Educating for Democracy: Lessons from Chicago
The problem of civic disengagement and apathy is of course well-documented. Between the years 1960 and 1976, 25% of young people between the ages of 18 and 15 followed public affairs. The number plummeted to 5% by 2000. Moreover, civic engagement has a strong correlation with one's position on the economic ladder. Affluent Americans are 4 times more likely to work on political campaigns, 3 times more likely to volunteer in their community, twice as likely to contact public officials, and 9 times more likely to donate to political campaigns.
Civics education has gone the way of the dodo. In fact, past research showed little connection between a civics course and subsequent engagement. Recent emphasis on high-stakes testing has pushed social studies classes and other subjects to the wayside in favor of math and reading, a decline of 71%!
My own experiences as an educator were confirmed with the results of this study. Classroom practices in civics classes and across the curriculum can impact civic engagement. Indeed, when best practices are incorporated, they are the most meaningful factor, eclipsing parental discussions of current events, neighborhood social capital, one's social sense of belonging, school and non-school clubs, even poverty. Such techniques include service learning, monitoring current events, discussing local problems and identifying potential solutions, in-class discussions of controversial issues and issues pertinent to young people, and exposing students to civic role models.

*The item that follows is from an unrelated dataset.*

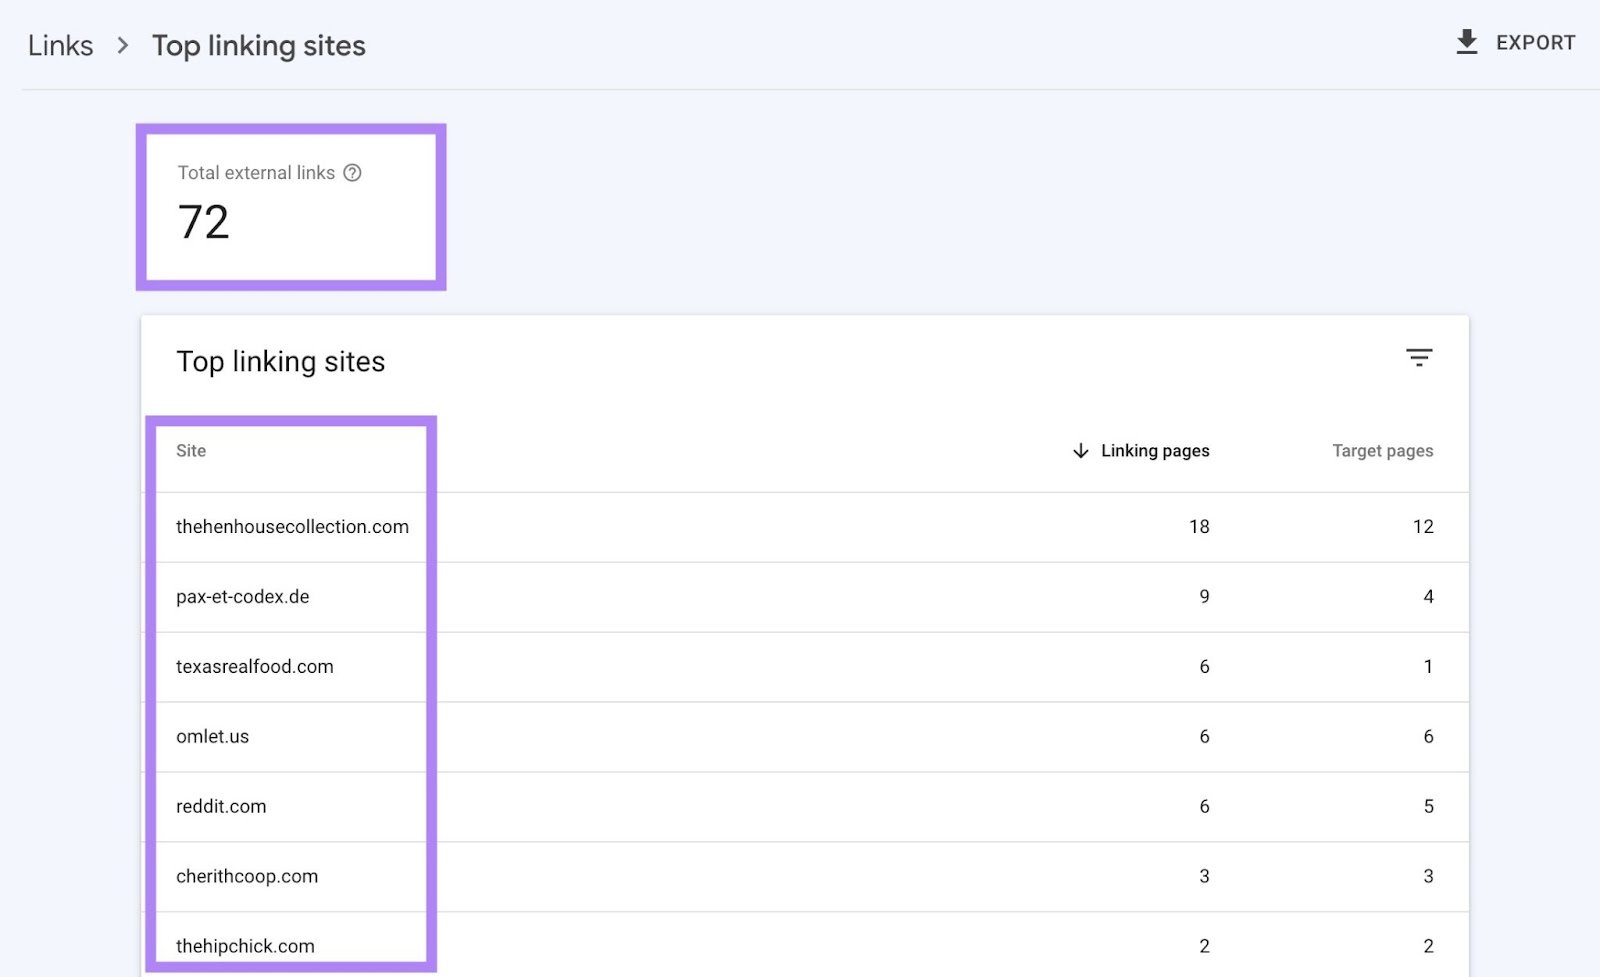This screenshot has height=977, width=1600.
Task: Select the cherithcoop.com table row
Action: point(246,876)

I was fortunate to teach an American government course at Community High School in West Chicago, IL, for four years, and to work with amazing mentors like Steve Arnold and Mary Ellen Daneels. The two of them created a simulation of the lawmaking process called the Legislative Semester that has since been replicated at a number of area high schools. Senior students are exposed to a semester-long journey as a representative in a legislature. They discuss controversial issues, declare their political affiliations, write legislation, elect leadership, and consider the merits of bills proposed through committee hearings and several full sessions of the legislature. Parliamentary procedure, the underlying structure of government debate, is used every day in the classroom.
The results are inspirational. Students became political animals, engaging in arguments at all hours of the day in online forums, in the hallways, even in the cafeteria. I used to receive complaints from other teachers that these discussions were even interrupting their classes! Many joined our school's chapter of Junior State of America to carry on these deliberations beyond school hours, others served as election judges. Former students visited merely to tell me that they voted in the recent election. Several went on to study political science in college, and a few work on political campaigns.
These are mere anecdotes, but they confirm what Sue Sporte, my friend on the Illinois Civic Mission Coalition, found in the aforementioned study. Civics instruction, when properly executed, matters. Indeed it is our best chance to reclaim our representative democracy, for schools are the one place where Americans of all races, ethnicities, and income levels come together.
The report included a quotation by former University of Chicago President Robert Maynard Hutchins. He wrote, "The death of democracy is not likely to be an assassination from ambush. It will be a slow extinction from apathy, indifference, and undernourishment."
Time to feed the political animal deep inside all of us.